Le jeune homme fut vite près d'elle, l'aidant à se relever. Il tenta un contact psychique mais n'obtint qu'une sensation de douleur mêlée à une joie immense. Il porta son regard sur le Merka. A la partie moyenne du tronc un orifice apparaissait, fendant l'écorce sur plusieurs centimètres. Une sphère noire en jaillit soudain, de la taille d'une balle de ping-pong. Elle fut vite suivie d'autres qui roulaient lentement. Le phénomène ne semblait pas devoir s'arrêter. La pensée de son premier interlocuteur l'atteignit alors. Elle témoignait d'une immense satisfaction.
— C'est merveilleux, notre expérience a réussi. Notre sœur expulse ses graines. C'est la première fois
qu'un tel événement survient depuis de très nombreuses années.
Devinant l'incompréhension de Marc, il expliqua :
— Pour nous reproduire, nous élaborons des graines dans notre intérieur. Toutefois, pour qu'elles soient expulsées, il faut un stimulus intense. Par indifférence, insouciance et, avouons-le, par égoïsme, nous ne nous sommes pas intéressés à la question pendant très longtemps. Lorsque nous avons enfin voulu assurer notre descendance, nous avons découvert que l'âge avait affaibli nos possibilités, émoussé nos sensations. Nous nous connaissions trop bien pour être sensibles à des sollicitations.
Il désigna le Merka toujours étendu sur le sol.
— Notre sœur a pensé alors qu 'une créature extérieure pouvait nous aider à redécouvrir des sensations perdues. Son idée a été couronnée de succès car votre amie s'est montrée très coopérante. Sentir le plaisir qui l'envahissait a été un puissant stimulant.
Un autre Merka ramassait avec précautions les boules noires. Avec une hésitation nettement perceptible, la créature reprit :
— Si tes amies voulaient, elles aussi... Le salut de notre race serait définitivement assuré...
Quand il transmit la proposition, Elsa eut un haut-le-corps puis elle éclata de rire.
— Pourquoi pas ? Plus vite nous en aurons terminé, plus vite nous regagnerons l'air libre.
— Je partage votre opinion, approuva Magda qui se débarrassa aussitôt de ses vêtements.
Elsa l'imita et apparut en pleine nudité, terriblement belle et désirable.
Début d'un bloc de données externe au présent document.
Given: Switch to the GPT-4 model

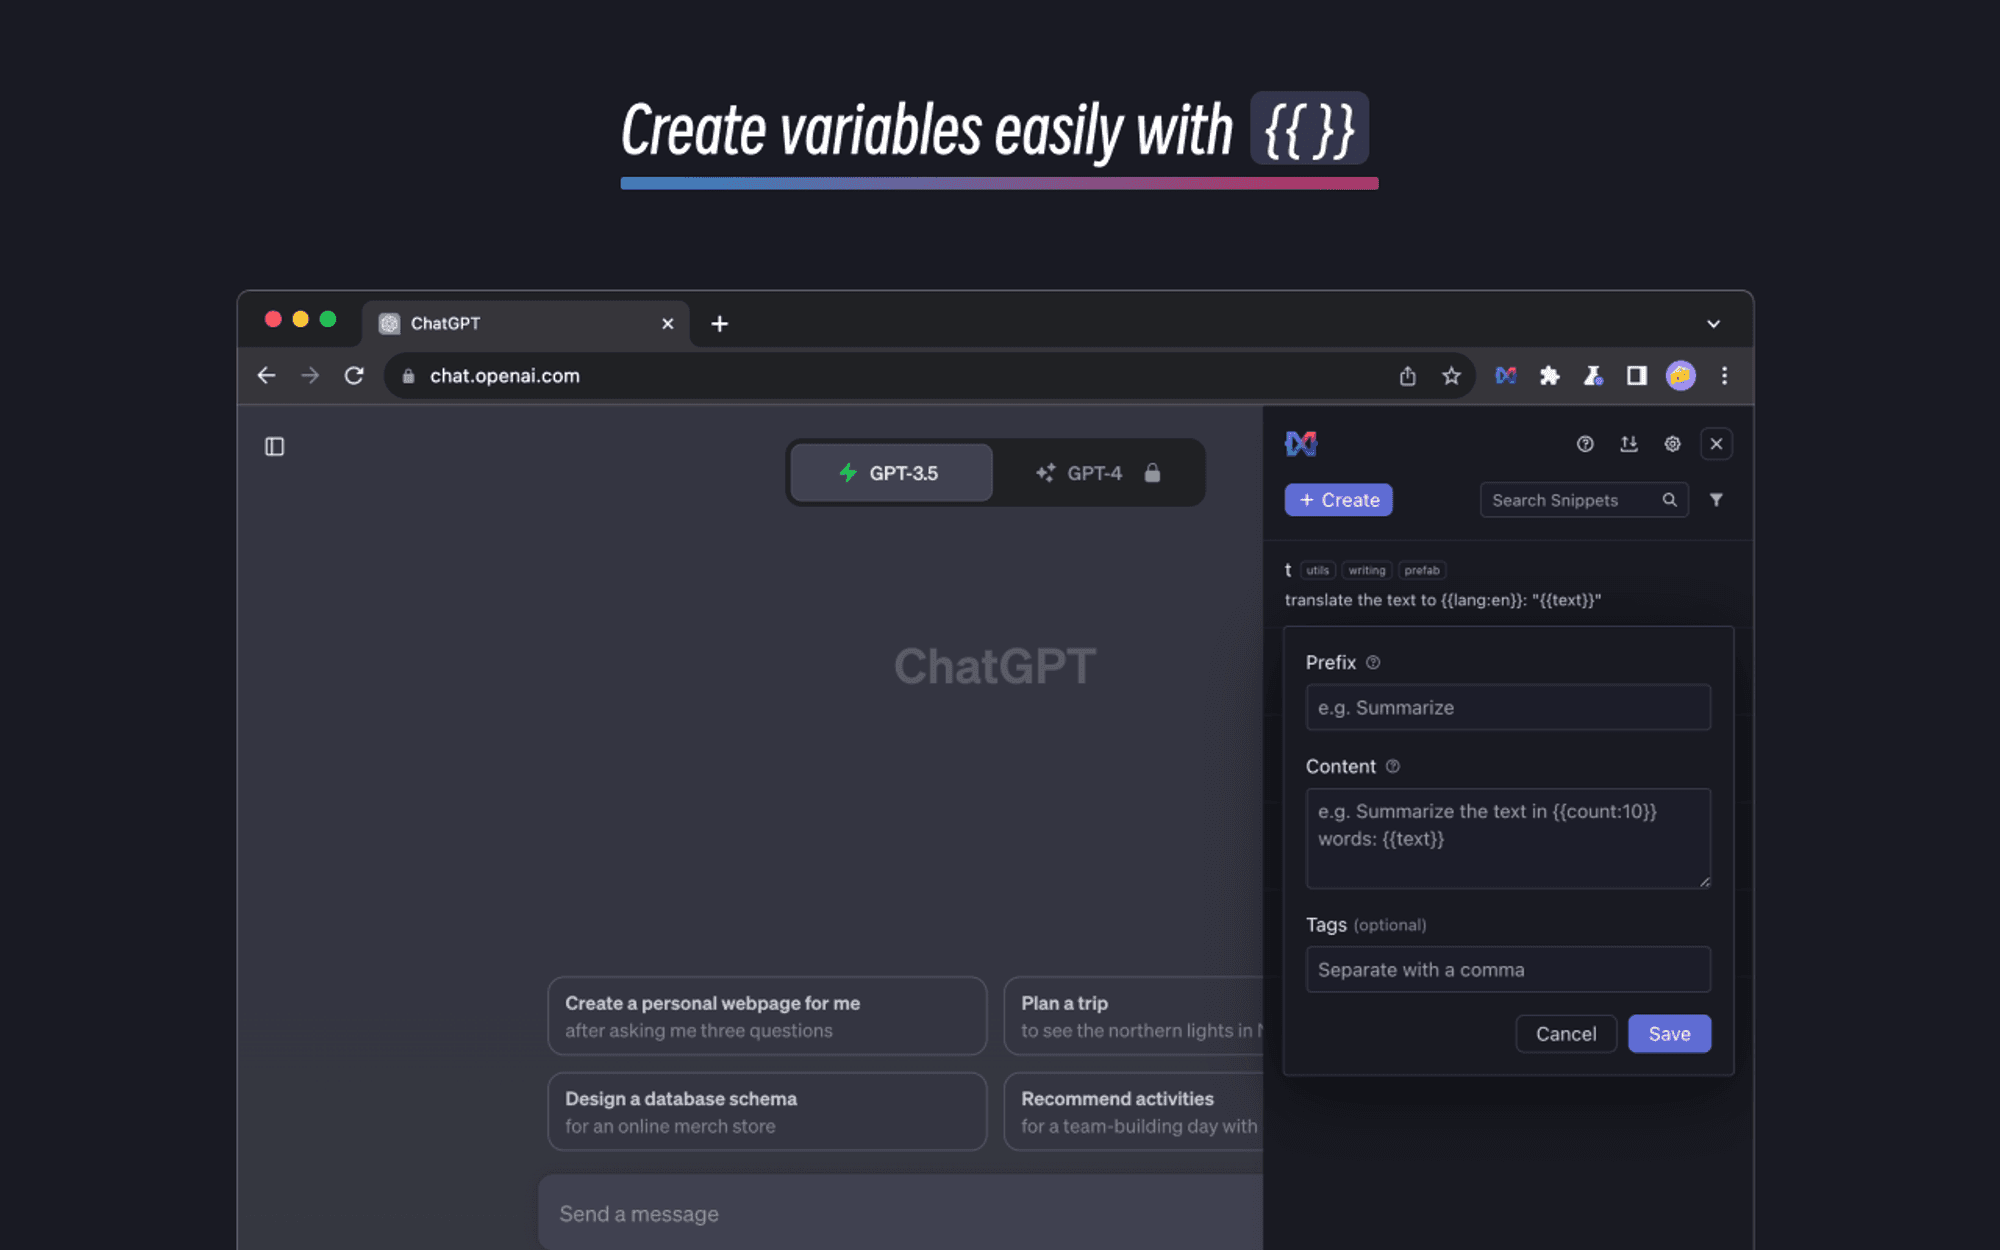Looking at the screenshot, I should click(x=1097, y=473).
Marc eut un petit pincement
au cœur quand il vit un Merka enlacer doucement la taille de son amie et l'entraîner dans un coin discret.
Le jeune homme s'allongea sur le sable mais il fut lent à trouver le sommeil et il dut se boucher les oreilles pour ne pas entendre les soupirs et les légers gémissements qui s'élevaient parfois du fond de la grotte.